Sending and Receiving Cloud Events with Kafka

Cloud Events is a specification for describing events. It aims to ease interoperability. With the rise of event-driven architecture, it’s not surprising to see Cloud Events gaining popularity.

This post explains how you can generate and consume Cloud Events using Quarkus, Kafka, and Reactive Messaging.

What is Cloud Event?

First, let’s look at the why. Events are everywhere. Many modern systems are using events one way or another. Events can be used to implement event sourcing, communicate facts, trigger out-of-band processing, or send notifications. Events become an essential piece of any system.

Yet event publishers tend to describe events differently. I don’t mean the content is different, but the envelope and the event’s format are heterogeneous, even if these events transit on the same event mesh. Some applications choose JSON and encode everything in the event’s payload; some other systems prefer binary formats, such as Avro or Protobuf, and use the protocol capability, such as headers or properties, to transport metadata about the wrapped payload. While event-driven architecture claims to ease the integration with external systems, this disparity is doing the opposite. It’s not rare to need a specific event translator with the only purpose to adapt events from one format to another.

So, what’s Cloud Event? Cloud Event proposes a common way to describe events. The goal is, obviously, interoperability and easing the integration burden. Cloud Event 1.0 was released almost a year ago. Over the past year, many Cloud Providers adopted this format, such as Azure and Oracle.

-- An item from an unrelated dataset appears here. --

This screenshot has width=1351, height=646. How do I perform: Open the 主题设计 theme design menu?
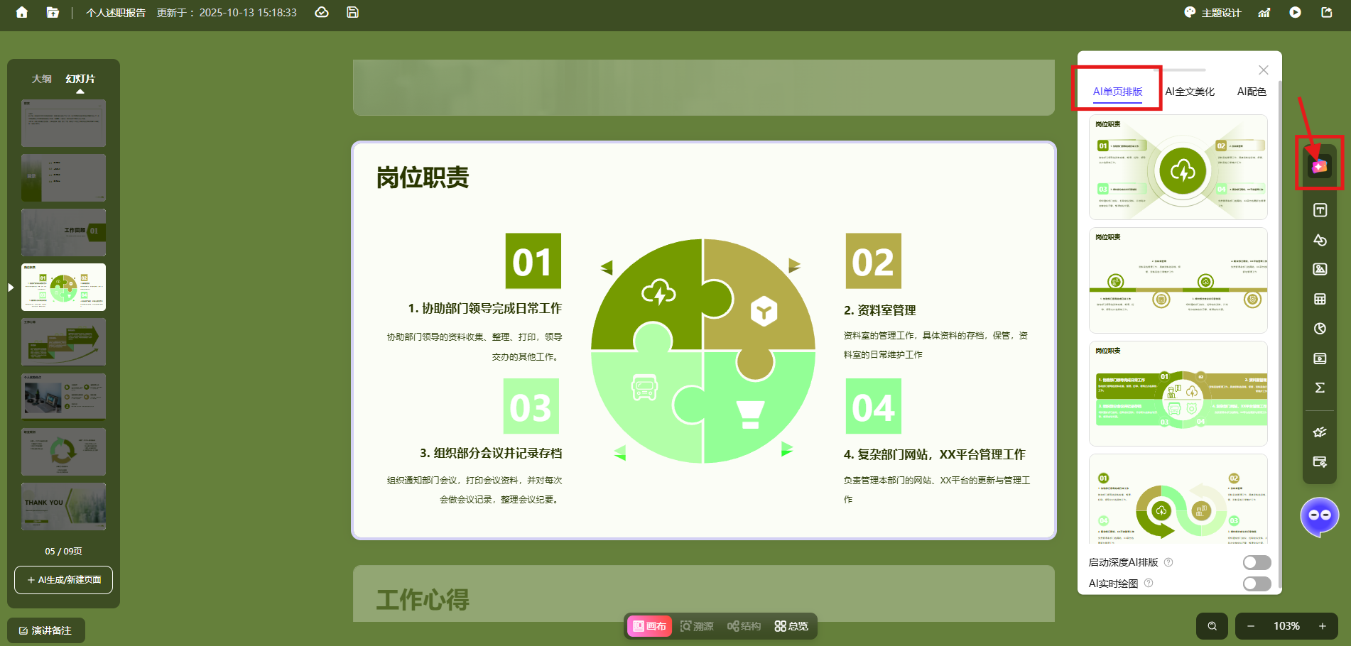(x=1212, y=13)
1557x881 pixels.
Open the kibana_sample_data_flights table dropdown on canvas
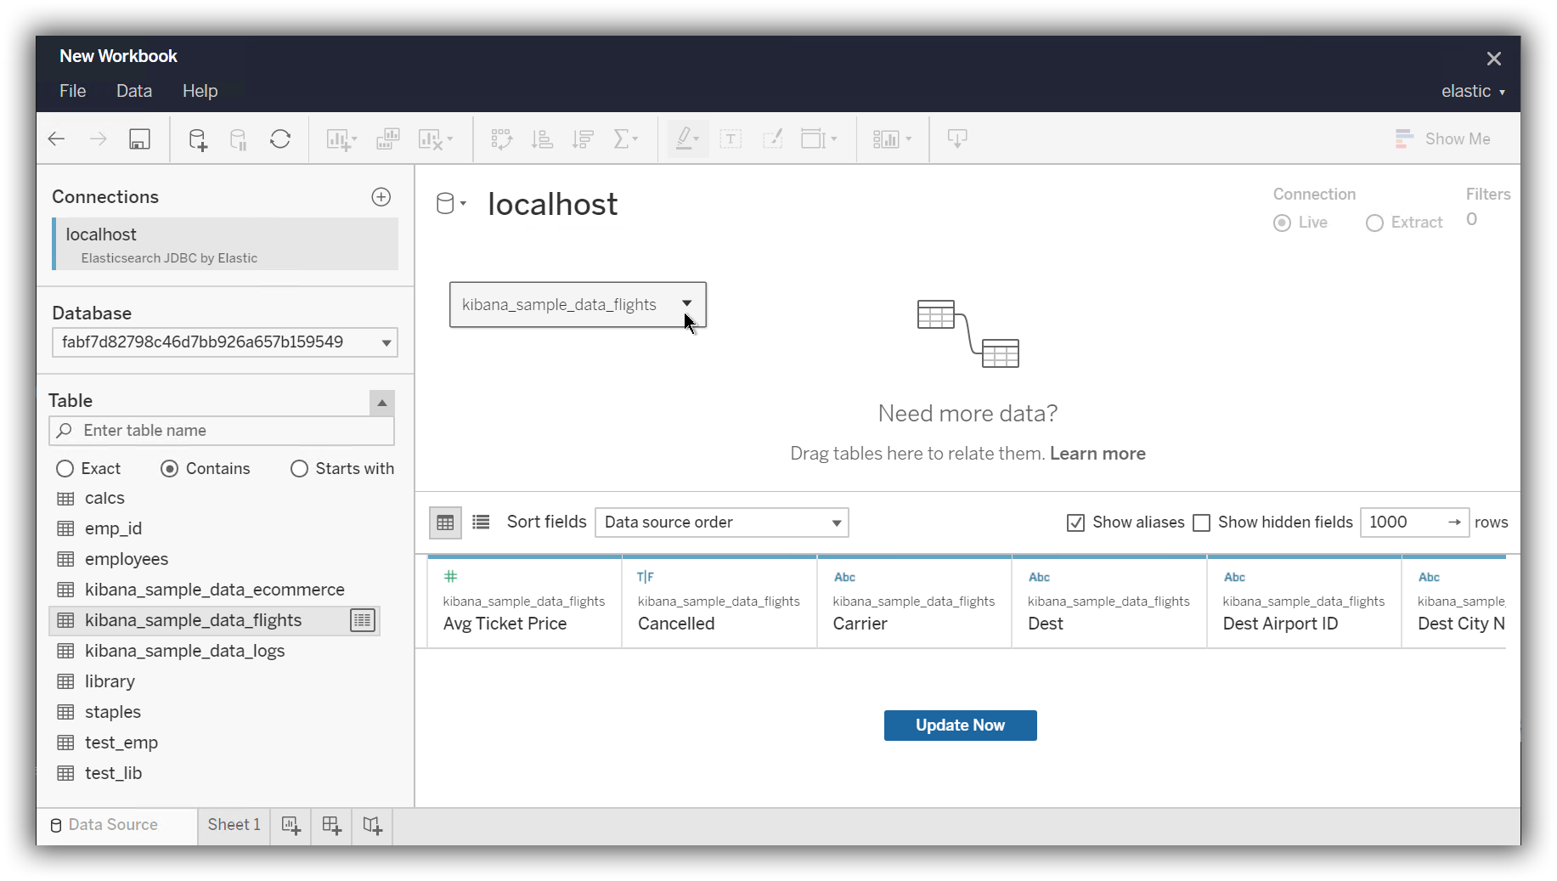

Several middlewares have also added support for Cloud Events, such as Knative, Kogito, Debezium, and Quarkus.

Show me some examples!

Ok, so, how does it look? The easiest way to understand Cloud Event is to look at one of them:

{
    "specversion" : "1.0",
    "id" : "O234-345-890",
    "source" : "https://reactive-coffee-shop.io/1234/order",
    "type" : "me.escoffier.coffee.Order",
    "subject" : "order",
    "time" : "2020-11-25T09:05:00Z",
    "datacontenttype" : "application/json",
    "data" : "{\"name\": \"clement\", \"order\":\"espresso\"}",
    "custom-attribute" : "some custom value"
}

This event is described in JSON, but that’s just one of the possibilities. Let’s look at the fields.

First, the specversion indicates which version of Cloud Event it is using (1.0). The id field provides an id for that specific event. The source attribute is a URI identifying the event source, i.e., the context in which an event happened or the application that emitted that specific event. Combining the id and the source provides a unique identifier. Such uniqueness is essential to implement idempotence and handle potential duplicates. The type is the last mandatory attribute. It indicates the type of the event. Here, I use the fully qualified class name, but you can imagine anything. It should refer to the kind of event you have defined in your system.

The other attributes are optional. datacontenttype defines the content-type of the data attribute. subject allows passing extra details about the event, such as an additional hint about the context or the type of event. time is a timestamp, generally indicating the creation time. There is another optional attribute not used in my example. The dataschema attribute lets you pass the schema of the event data.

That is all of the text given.